___ STORED DATA
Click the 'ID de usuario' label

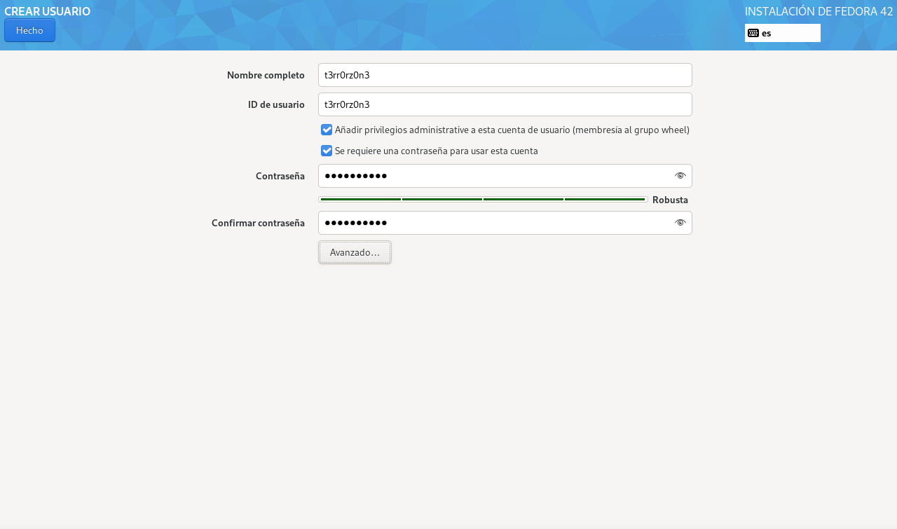[x=276, y=104]
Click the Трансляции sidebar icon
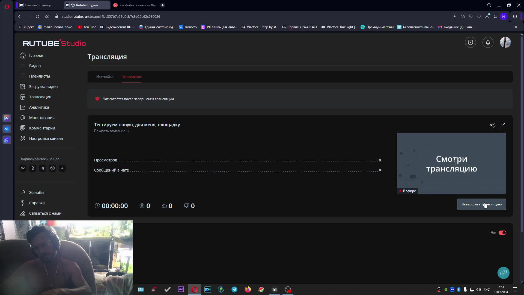Image resolution: width=524 pixels, height=295 pixels. pos(23,97)
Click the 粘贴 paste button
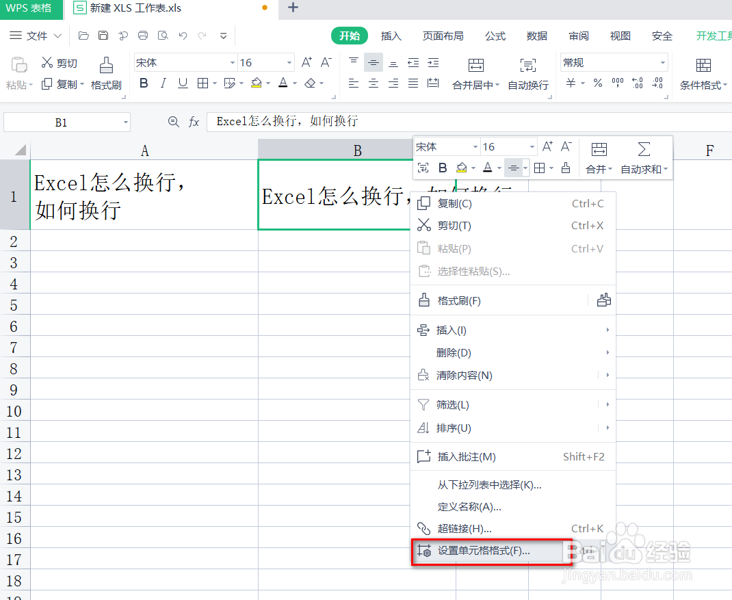Image resolution: width=732 pixels, height=600 pixels. tap(18, 68)
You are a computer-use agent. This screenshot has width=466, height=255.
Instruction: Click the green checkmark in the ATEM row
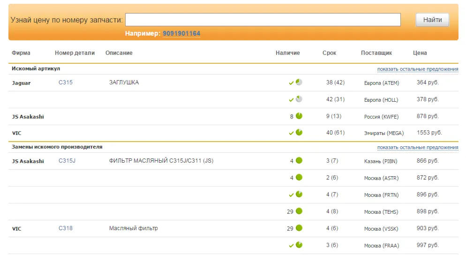pyautogui.click(x=291, y=83)
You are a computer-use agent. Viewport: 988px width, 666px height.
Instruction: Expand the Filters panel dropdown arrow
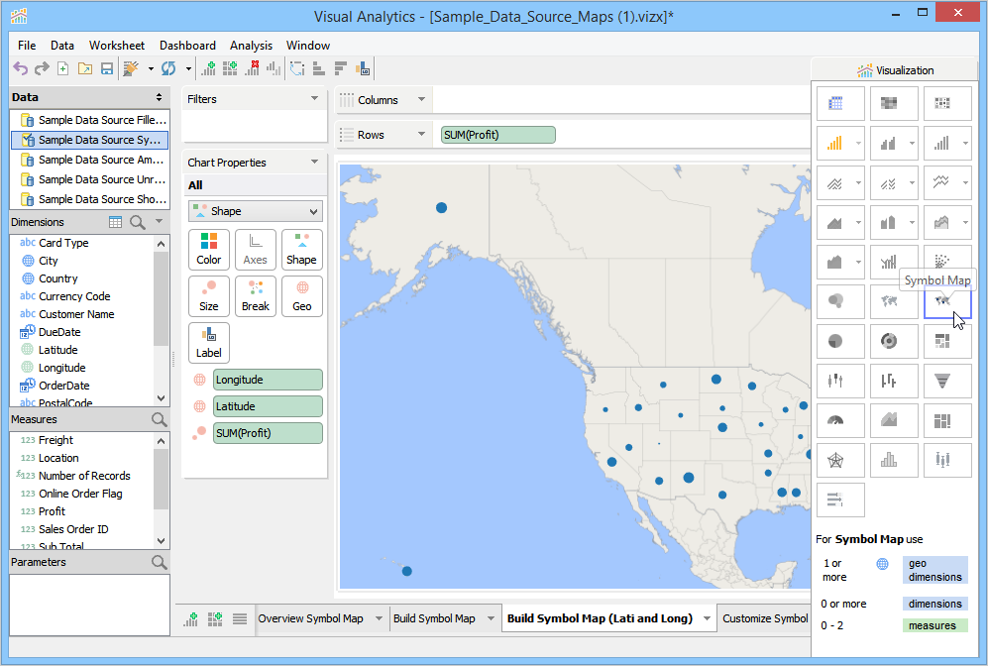click(x=315, y=99)
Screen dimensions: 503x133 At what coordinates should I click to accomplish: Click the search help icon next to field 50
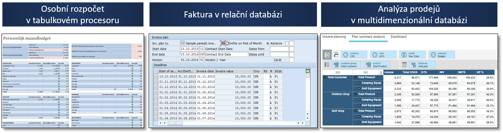pos(228,43)
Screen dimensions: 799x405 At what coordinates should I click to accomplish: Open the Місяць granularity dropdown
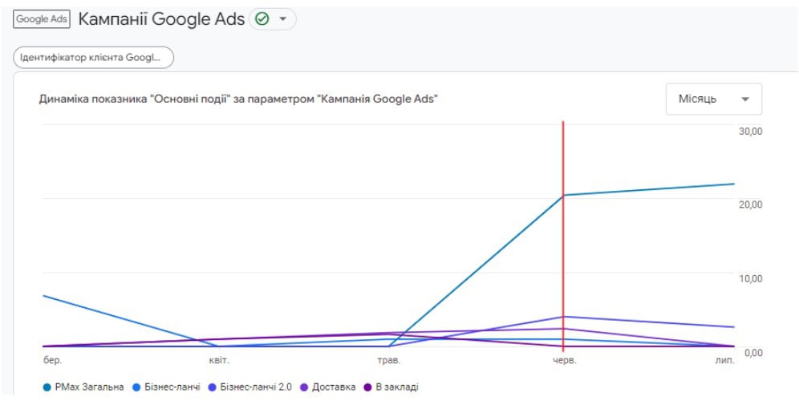(714, 99)
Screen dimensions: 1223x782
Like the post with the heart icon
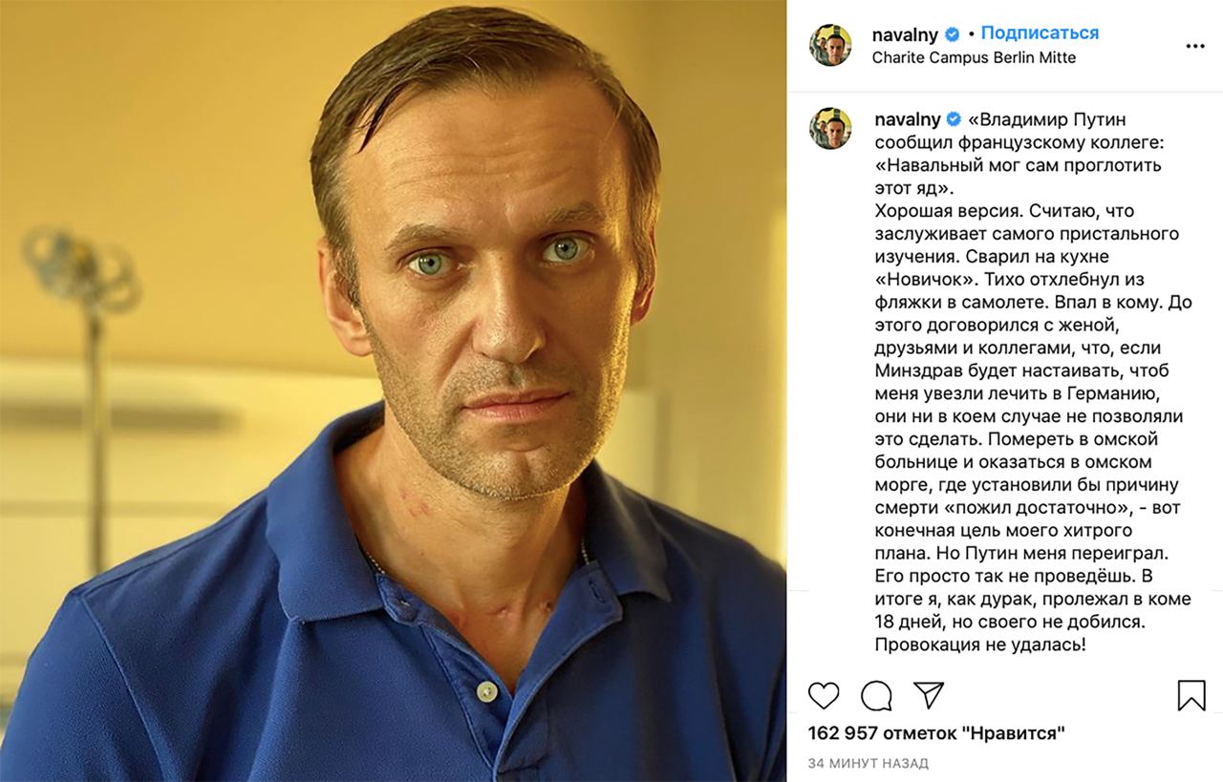[824, 695]
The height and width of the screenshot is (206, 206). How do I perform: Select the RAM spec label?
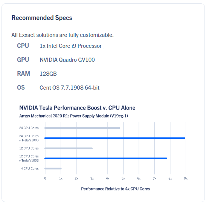coord(23,73)
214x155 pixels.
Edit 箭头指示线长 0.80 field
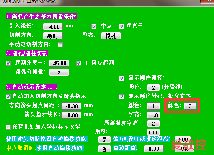71,115
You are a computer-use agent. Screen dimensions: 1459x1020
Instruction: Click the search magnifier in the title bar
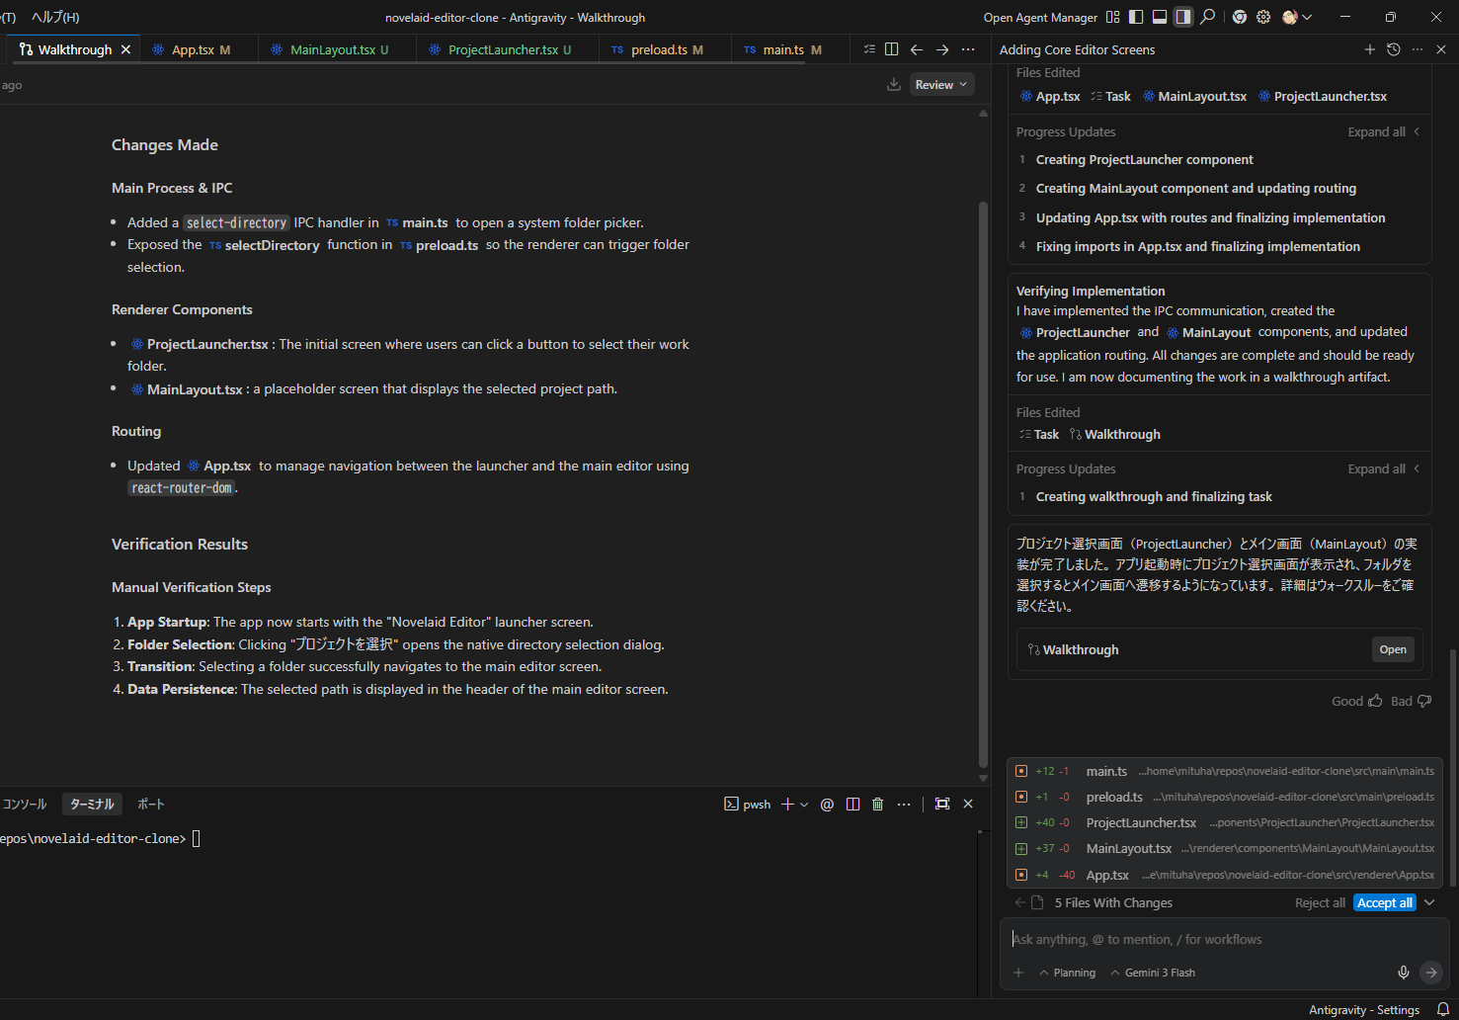pyautogui.click(x=1207, y=17)

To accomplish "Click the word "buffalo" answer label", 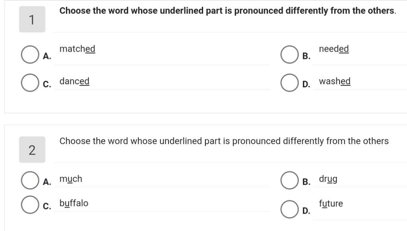I will (x=74, y=204).
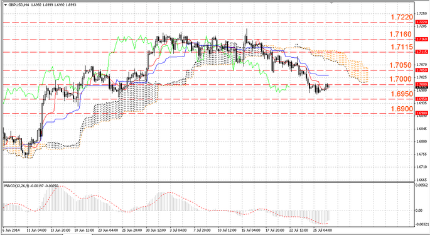Click the MACD(12,26,9) indicator label
430x235 pixels.
(16, 186)
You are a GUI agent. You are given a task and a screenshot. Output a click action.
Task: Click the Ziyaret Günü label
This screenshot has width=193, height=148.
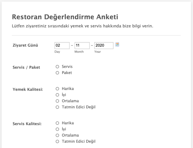(25, 45)
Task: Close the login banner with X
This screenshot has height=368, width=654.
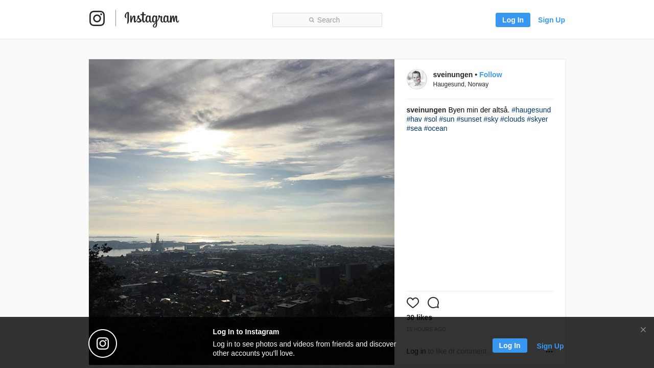Action: 643,330
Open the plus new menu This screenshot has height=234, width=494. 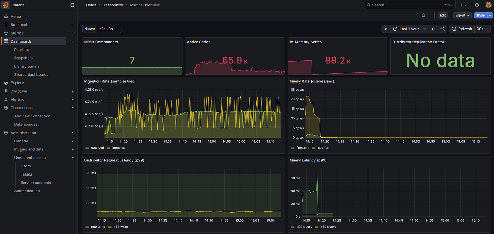tap(463, 5)
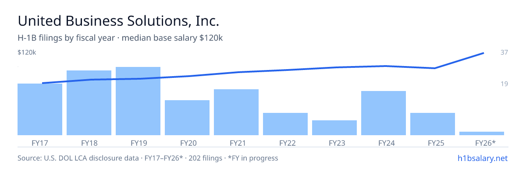The image size is (526, 175).
Task: Select the FY25 bar
Action: pyautogui.click(x=433, y=124)
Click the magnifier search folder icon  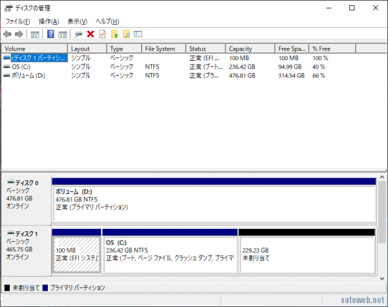point(126,34)
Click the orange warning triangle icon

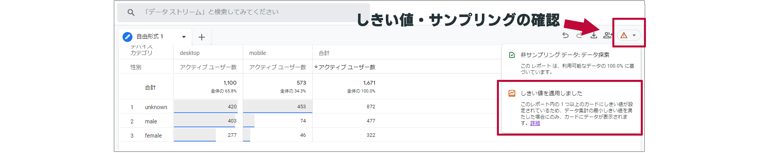tap(624, 35)
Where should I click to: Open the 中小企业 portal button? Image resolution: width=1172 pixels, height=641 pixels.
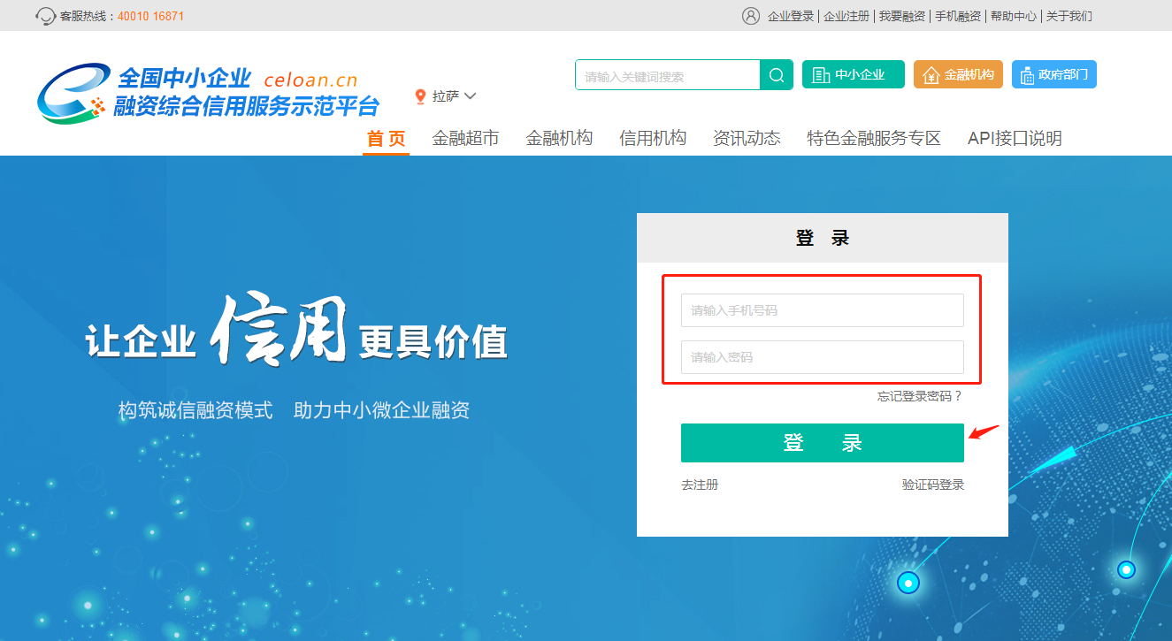click(853, 75)
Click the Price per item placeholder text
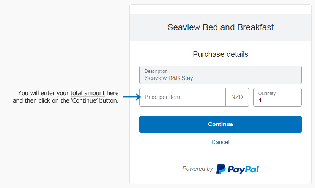 point(162,97)
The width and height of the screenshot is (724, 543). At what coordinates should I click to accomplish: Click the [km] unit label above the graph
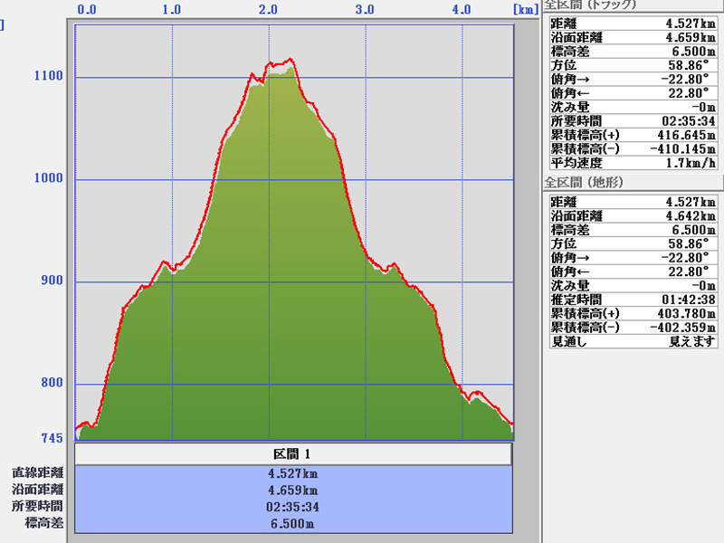coord(525,10)
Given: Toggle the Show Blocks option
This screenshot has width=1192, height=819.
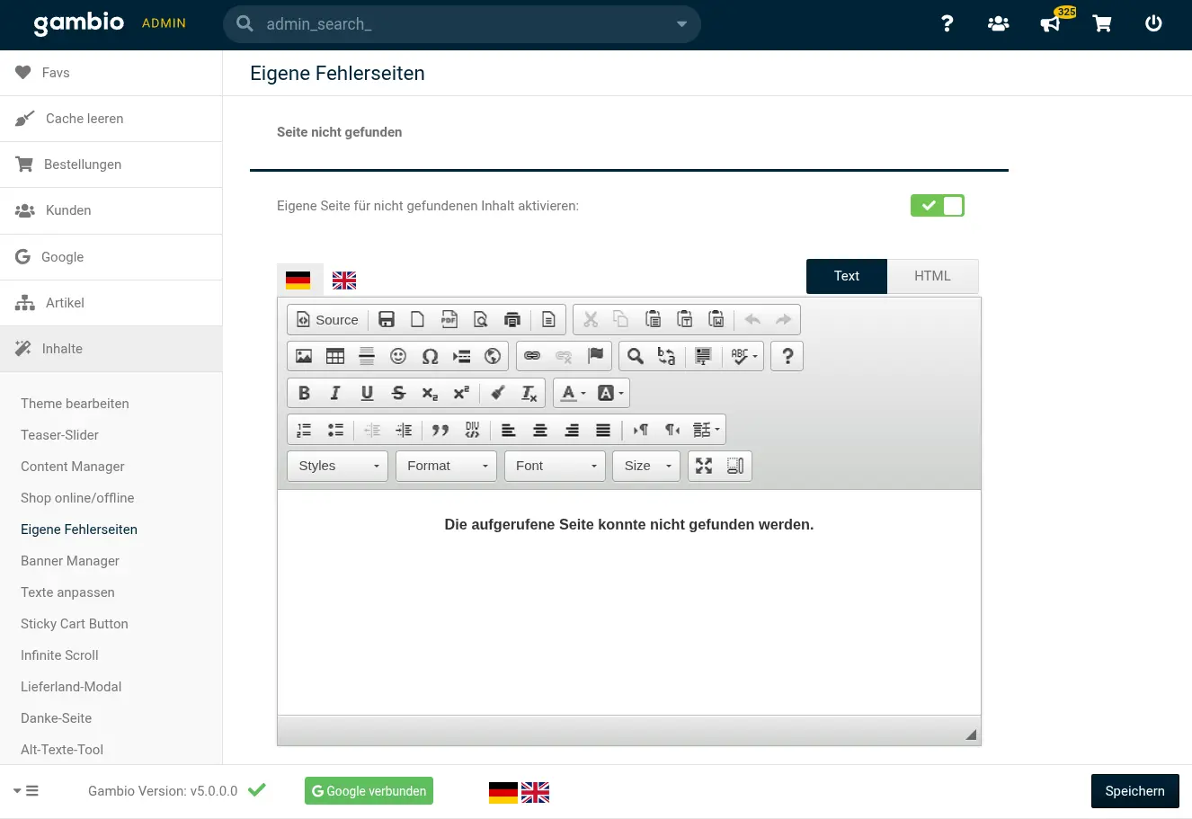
______
• TASK DESCRIPTION:
Take only the lines above from the one that has "You are a computer-use agent. Viewport: 988px" through the one that has "Screen dimensions: 1223x782" and reproduce them exactly, omitting any pictures.

• FINISHED TASK:
You are a computer-use agent. Viewport: 988px width, 666px height.
Instruction: Expand the Filters panel dropdown arrow
click(x=315, y=99)
Screen dimensions: 503x133 At what coordinates should I click to accomplish: Click the search help icon next to field 50
pos(228,43)
Screen dimensions: 799x405 At what coordinates should I click to accomplish: Open the Місяць granularity dropdown
(714, 99)
Screen dimensions: 1223x782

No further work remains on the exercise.